While both projects looked exciting from the outset, many designers were initially reluctant to take them seriously, but those days are long gone. Both apps are evolving and have a fast-growing, dedicated community of users and developers. The latest versions are user-friendly, easy to learn and capable of producing high-quality fonts. Both Glyphs and RoboFont natively support the popular UFO format, whose acceptance is ever-growing.
According to its website, Glyphs is "the font editor for everyone. [It] helps you draw new typefaces, modify existing fonts, and sculpt your letterforms hassle-free" – and it's bang on.
Glyphs has turned type design into an enjoyable process, with its integrated interface for drawing, spacing and kerning. It can auto-generate OpenType-features even for complex scripts like Arabic. Planning a whole font family? Crafting it is as easy as it gets using Multiply Masters.
Glyphs is scriptable using Python. Adding new functions is easy as the whole system is well-documented. It also lets you focus on the design process – you don't have to be aware of technicalities before drawing and exporting OpenType fonts in order to get everything right. As an extreme example, you can open up, modify and export an OTF font and preserve everything without the need for previous technical knowledge about fonts. Easy? Yes, it is.

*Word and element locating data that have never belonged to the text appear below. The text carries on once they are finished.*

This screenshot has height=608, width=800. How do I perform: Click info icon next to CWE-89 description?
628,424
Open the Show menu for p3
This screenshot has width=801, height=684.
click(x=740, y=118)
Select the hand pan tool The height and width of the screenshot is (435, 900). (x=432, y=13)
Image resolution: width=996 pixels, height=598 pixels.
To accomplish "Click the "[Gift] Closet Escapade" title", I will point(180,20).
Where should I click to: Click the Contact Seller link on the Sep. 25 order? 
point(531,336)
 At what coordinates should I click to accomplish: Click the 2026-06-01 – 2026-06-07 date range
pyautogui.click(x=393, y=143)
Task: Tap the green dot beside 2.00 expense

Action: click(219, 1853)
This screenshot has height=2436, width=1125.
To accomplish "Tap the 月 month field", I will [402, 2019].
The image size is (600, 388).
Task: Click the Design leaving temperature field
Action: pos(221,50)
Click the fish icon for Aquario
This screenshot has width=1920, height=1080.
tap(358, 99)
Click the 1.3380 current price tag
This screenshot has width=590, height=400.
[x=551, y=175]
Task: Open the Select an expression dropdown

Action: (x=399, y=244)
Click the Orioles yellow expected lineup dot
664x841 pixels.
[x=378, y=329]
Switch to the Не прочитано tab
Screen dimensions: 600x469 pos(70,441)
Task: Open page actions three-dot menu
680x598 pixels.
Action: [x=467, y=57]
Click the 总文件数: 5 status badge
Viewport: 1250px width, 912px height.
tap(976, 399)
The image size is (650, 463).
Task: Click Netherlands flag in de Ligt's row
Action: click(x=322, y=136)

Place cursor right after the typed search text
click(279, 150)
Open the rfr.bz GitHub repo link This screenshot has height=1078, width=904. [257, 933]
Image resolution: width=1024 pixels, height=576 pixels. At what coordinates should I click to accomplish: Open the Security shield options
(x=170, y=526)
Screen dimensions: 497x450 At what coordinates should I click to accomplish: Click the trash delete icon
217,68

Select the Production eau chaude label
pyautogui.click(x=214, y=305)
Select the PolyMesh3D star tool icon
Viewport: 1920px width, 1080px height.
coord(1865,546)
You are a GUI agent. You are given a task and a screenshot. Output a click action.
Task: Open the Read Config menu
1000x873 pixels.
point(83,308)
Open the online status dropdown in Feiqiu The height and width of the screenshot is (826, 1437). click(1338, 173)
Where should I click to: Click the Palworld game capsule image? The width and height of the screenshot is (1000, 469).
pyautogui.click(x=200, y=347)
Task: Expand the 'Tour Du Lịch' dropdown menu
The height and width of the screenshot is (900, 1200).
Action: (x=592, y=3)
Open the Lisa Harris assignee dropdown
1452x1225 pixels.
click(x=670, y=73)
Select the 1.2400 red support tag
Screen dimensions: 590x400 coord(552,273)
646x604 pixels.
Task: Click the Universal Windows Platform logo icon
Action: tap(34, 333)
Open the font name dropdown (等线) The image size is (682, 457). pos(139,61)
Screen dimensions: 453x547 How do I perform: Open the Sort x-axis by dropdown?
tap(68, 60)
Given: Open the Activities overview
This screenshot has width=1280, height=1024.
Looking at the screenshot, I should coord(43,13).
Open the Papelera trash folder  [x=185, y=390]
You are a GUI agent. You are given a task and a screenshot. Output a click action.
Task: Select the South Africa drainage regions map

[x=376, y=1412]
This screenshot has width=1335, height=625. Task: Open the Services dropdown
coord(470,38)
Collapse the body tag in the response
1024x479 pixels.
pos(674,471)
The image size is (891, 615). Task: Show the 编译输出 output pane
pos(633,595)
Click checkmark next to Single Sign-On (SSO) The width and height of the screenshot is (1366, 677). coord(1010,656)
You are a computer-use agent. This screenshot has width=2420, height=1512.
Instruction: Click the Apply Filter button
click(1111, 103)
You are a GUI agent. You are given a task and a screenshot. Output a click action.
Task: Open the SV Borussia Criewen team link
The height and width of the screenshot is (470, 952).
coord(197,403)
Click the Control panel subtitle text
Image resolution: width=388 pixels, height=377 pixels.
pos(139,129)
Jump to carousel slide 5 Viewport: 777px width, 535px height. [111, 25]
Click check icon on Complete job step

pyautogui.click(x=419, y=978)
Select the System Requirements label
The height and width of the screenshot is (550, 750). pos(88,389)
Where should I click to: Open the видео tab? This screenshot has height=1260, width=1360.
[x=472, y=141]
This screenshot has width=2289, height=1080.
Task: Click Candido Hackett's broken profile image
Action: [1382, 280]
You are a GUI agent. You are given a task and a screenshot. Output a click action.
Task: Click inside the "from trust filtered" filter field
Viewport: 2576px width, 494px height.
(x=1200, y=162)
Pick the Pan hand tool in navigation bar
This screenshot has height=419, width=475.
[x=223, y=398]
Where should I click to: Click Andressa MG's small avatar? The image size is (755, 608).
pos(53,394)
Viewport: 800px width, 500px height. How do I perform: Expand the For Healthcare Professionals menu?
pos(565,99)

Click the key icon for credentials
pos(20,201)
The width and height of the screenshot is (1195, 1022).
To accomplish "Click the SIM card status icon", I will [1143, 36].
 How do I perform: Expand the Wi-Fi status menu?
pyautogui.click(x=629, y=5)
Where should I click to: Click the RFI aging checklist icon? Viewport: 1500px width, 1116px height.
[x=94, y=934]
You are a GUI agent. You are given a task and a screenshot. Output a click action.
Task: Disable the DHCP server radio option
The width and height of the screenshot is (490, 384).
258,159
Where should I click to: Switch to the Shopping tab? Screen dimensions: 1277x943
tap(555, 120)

While Glyphs is pre-defined for almost anyone, RoboFont is a more flexible font editor written entirely in Python. It allows total customisation of its interface and structure so that users can create brand new, tailor-made solutions depending on the project at hand. You can customise and expand the app, as RoboFont gives you control over your workflow down to the smallest details. RoboFont can also be run from the command line.
Glyphs and RoboFont may lack some functionality right now, but they are evolving fast. The biggest drawback could be that they run on Mac only – no Windows version is currently planned. All things considered, there's never been a better time to create your own typeface. So what are you waiting for?